Comment 4 RussianNeuroMancer 2012-10-12 19:03:20 UTC
Created attachment 83051 [details]
dmesg with Linux 3.5

Sure.
Comment 5 Eugene 2012-11-06 15:22:34 UTC
Do you need some more info or it is enough to start fixing the bug ?
Comment 6 Alan 2012-11-06 16:09:20 UTC
Bugzilla is just used to track bugs not fix them. Thats a question to direct to your distribution.

Discussing it on linux-ata@vger.kernel.org may also find folks interested in it.
Comment 7 Eugene 2012-11-07 12:15:37 UTC
I just ment do you need any additional info to change status?
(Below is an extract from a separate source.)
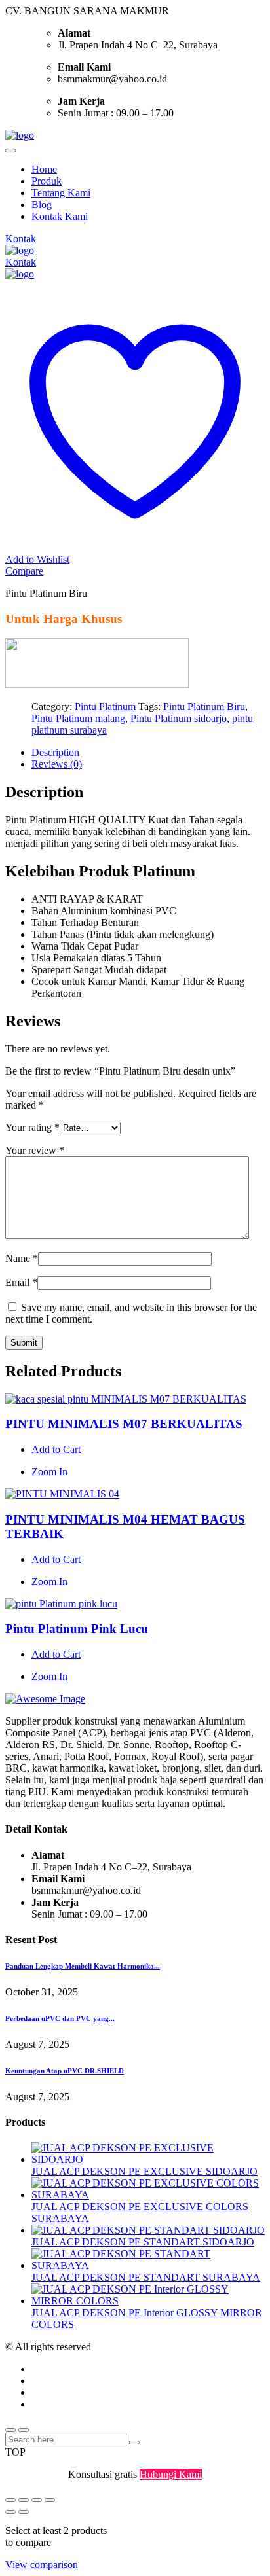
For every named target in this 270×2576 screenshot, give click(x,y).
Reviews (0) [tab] (56, 764)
Cause it's still NEEDINFO. Just this. And, BTW, should I also write the same report on launchpad or somwhere else to make start fixing this bug ?
Comment 8 Alan 2012-11-07 14:48:24 UTC
I'm not sure what the Ubuntu procedure for bug fixing is sorry
Comment 9 Jeff Garzik 2012-11-16 04:42:03 UTC
Added Aaron Lu to CC, as he has been poking at libata ACPI lately.
Comment 10 Aaron Lu 2012-11-19 01:26:53 UTC
Hello Eugene,

Can you please check in 3.5, which kernel module is driving your JMicron controller? And also, in the failed 3.6 kernel, can you show more dmesg so that I can see which kernel module is initializing the controller.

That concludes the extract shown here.